* begin DATA ENTRIES *
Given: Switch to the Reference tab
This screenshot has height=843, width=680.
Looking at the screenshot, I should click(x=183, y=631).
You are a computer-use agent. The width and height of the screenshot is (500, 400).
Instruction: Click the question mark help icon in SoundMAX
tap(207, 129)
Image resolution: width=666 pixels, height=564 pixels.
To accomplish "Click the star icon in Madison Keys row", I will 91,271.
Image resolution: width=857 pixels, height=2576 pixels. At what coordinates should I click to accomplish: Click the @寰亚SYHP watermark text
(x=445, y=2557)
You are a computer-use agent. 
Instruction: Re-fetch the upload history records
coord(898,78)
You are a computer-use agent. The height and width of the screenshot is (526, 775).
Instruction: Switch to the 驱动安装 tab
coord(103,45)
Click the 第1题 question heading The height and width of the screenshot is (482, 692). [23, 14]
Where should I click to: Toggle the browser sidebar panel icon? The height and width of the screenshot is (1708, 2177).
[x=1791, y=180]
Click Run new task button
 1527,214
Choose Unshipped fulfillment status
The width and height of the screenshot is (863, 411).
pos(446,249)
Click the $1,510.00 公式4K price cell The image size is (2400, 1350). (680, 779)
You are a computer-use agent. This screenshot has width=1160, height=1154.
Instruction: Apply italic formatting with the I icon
* end DATA ENTRIES *
__WORK TO BE COMPLETED__. Can you reproduce the whole listing above word for word, keeping every line and character unchanged?

__WRITTEN ANSWER__.
Given: Switch to the Reference tab
This screenshot has height=843, width=680.
Looking at the screenshot, I should click(x=183, y=631).
You are a computer-use agent. The width and height of the screenshot is (500, 400).
Instruction: Click the question mark help icon in SoundMAX
tap(207, 129)
Image resolution: width=666 pixels, height=564 pixels.
To accomplish "Click the star icon in Madison Keys row", I will 91,271.
Image resolution: width=857 pixels, height=2576 pixels. At what coordinates should I click to accomplish: Click the @寰亚SYHP watermark text
(x=445, y=2557)
You are a computer-use agent. 
Instruction: Re-fetch the upload history records
coord(898,78)
You are a computer-use agent. The height and width of the screenshot is (526, 775).
Instruction: Switch to the 驱动安装 tab
coord(103,45)
Click the 第1题 question heading The height and width of the screenshot is (482, 692). [23, 14]
Where should I click to: Toggle the browser sidebar panel icon? The height and width of the screenshot is (1708, 2177).
[x=1791, y=180]
Click Run new task button
 1527,214
Choose Unshipped fulfillment status
The width and height of the screenshot is (863, 411).
pos(446,249)
Click the $1,510.00 公式4K price cell The image size is (2400, 1350). (680, 779)
You are a computer-use agent. This screenshot has width=1160, height=1154.
Instruction: Apply italic formatting with the I icon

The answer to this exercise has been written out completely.